New California Law Gives ‘Vicious’ Dogs a Second Chance

Pit bulls peer from their cage at the San Bernardino City Animal Shelter in San Bernardino, California, on Feb. 4, 2014, where the Eastwood Ranch Foundation and PAWS For Hope and Faith sponsored an event 'No Pet Left Behind.' (Frederic J. Brown/AFP/Getty Images)

California will no longer label dogs seized from illegal fighting rings as “vicious,” making safe rescue dogs more likely to get adopted.

Gov. Jerry Brown signed legislation Monday to give dogs with cruel owners a chance at rehabilitation.

“Once it goes into effect, all of these canine victims of cruelty will get a second chance and potentially be able to have a new beginning,” said Brandy Kuentzel, general counsel and director of advocacy for the San Francisco Society for the Prevention of Cruelty to Animals.

AB1825 allows animal sanctuaries, veterinarians and others to judge dogs’ behavior before labeling them.

State law classifies as vicious any dog that hurts a person without provocation. It previously included dogs from fighting rings whose owners were convicted of felony dogfighting.

Lawmakers say the label is often a death sentence. If they’re not put down by animal control units, the law requires owners to license and confine dogs deemed vicious.

Democratic Assemblyman Rich Gordon of Menlo Park says California was one of 11 states that categorized animals that way.

Brown also signed a bill banning shelters from gassing animals with carbon dioxide to euthanize them.
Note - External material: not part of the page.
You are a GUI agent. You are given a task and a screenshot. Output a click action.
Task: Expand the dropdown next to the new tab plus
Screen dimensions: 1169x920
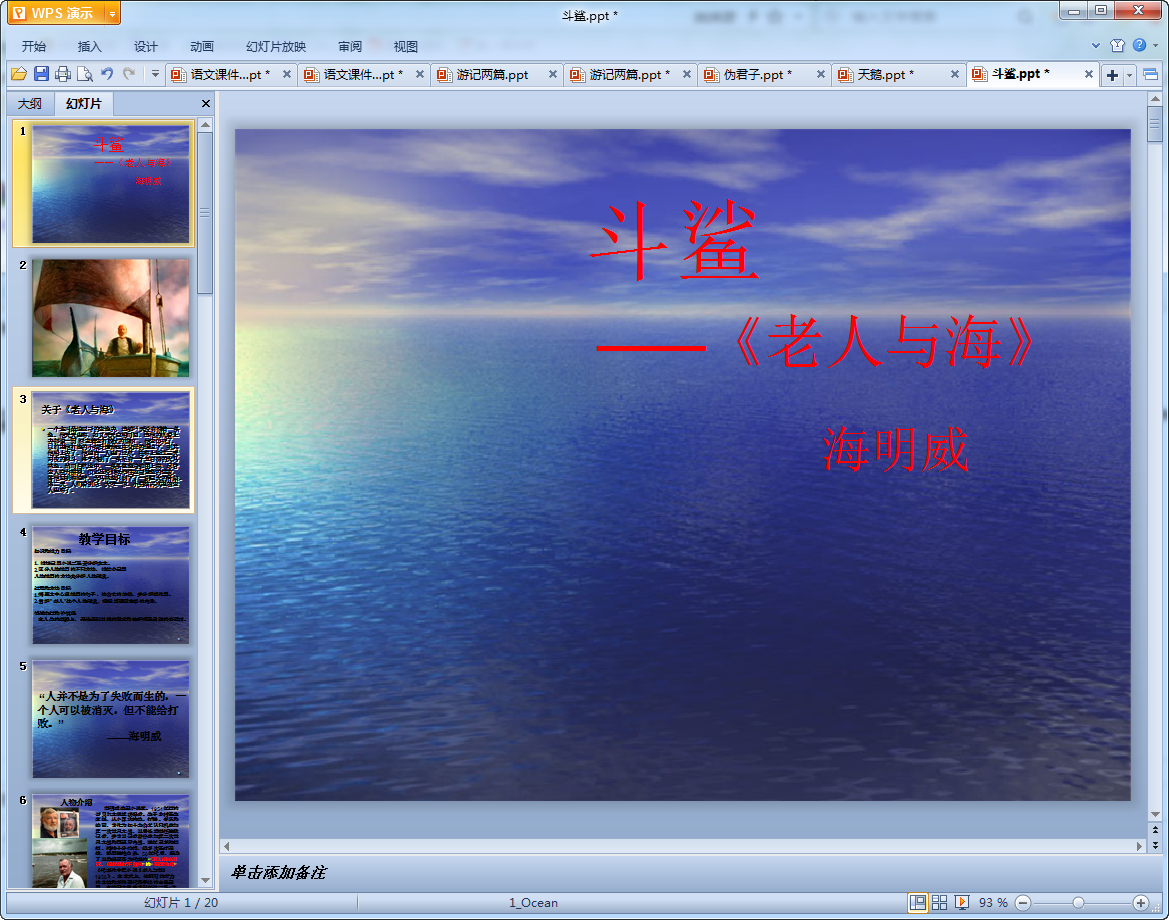[x=1130, y=75]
New California Law Gives ‘Vicious’ Dogs a Second Chance 3 August,2016KQED News Staff and Wires

  • Bart Lance

    Why take the chance, put’em down! There are too many dogs in this country anyway…. Especially those worthless Pit Bulls

  • Helga Joubert

    But pit bull advocates strenuously claim “it’s all in how they’re raised.” Well, is it or isn’t it?? If these animals were raised by dog fighters, they’re ruined, according to that theory. Isn’t that why people pay a lot for a pit bull puppy, yet the adult pit bulls clogging the shelters are worthless–if you get it young you can “raise it right.”
    Oh, and way to recycle fighting dogs and make sure they can live to fight another day. You fools really think no spectator or fellow dog fighter will follow the news of a bust, find out where the good fighters were taken, and try to adopt them for themselves?
    Dog fighters everywhere are overjoyed with this law, I’m sure. Good job, California.

    • Helga Joubert

      But hey, as long as you aren’t “discriminating” that’s all that matters, right? God knows politicians don’t want to be labeled bigots, even if we’re only talking about damn ugly, mean dogs.
      By the way, the whole point of breeds is stereotyping and discriminating.

  • Lg Richards

    If they stalk a human and decide to attack them or maim them or take the humans life; it is time to put them down.
    If the dog is abused by a human perhaps it’s time to take the abusers life?

  • Pit bulls who are bred and raised to fight are bred to be aggressive toward other dogs, not toward humans. In fact, quite the opposite. They are incredibly loyal and loving to humans, even after being treated despicably. And they *can* be rehabilitated. So, yes, their behavior is formed by how they are raised. But they also have the capacity to be transformed with the right people, in the right environment and proper behavior modification training. Many of the dogs that were rescued from Michael Vick’s fighting ring were rehabilitated and adopted by good people who have given them loving homes in which they thrive. You can read about some of them here:

    It’s terrible that our shelters are filled with unwanted dogs, particularly pit bulls, but promoting the idea that these dogs are worthless and all dogs from fighting rings should be killed isn’t fair. Over the past 8 years, I’ve taken in two pit mixes off the streets of LA. They both required a lot of work and training (I don’t recommend it for everyone), but I wouldn’t trade either one of them for anything now. They are loyal, smart, loving and goofy. Kudos to Governor Brown and the California lawmakers who drafted this legislation.

  • I Can See You

    The Vick dogs prove you can’t generalize. I suspect the hate in some comments is from people who are afraid of dogs.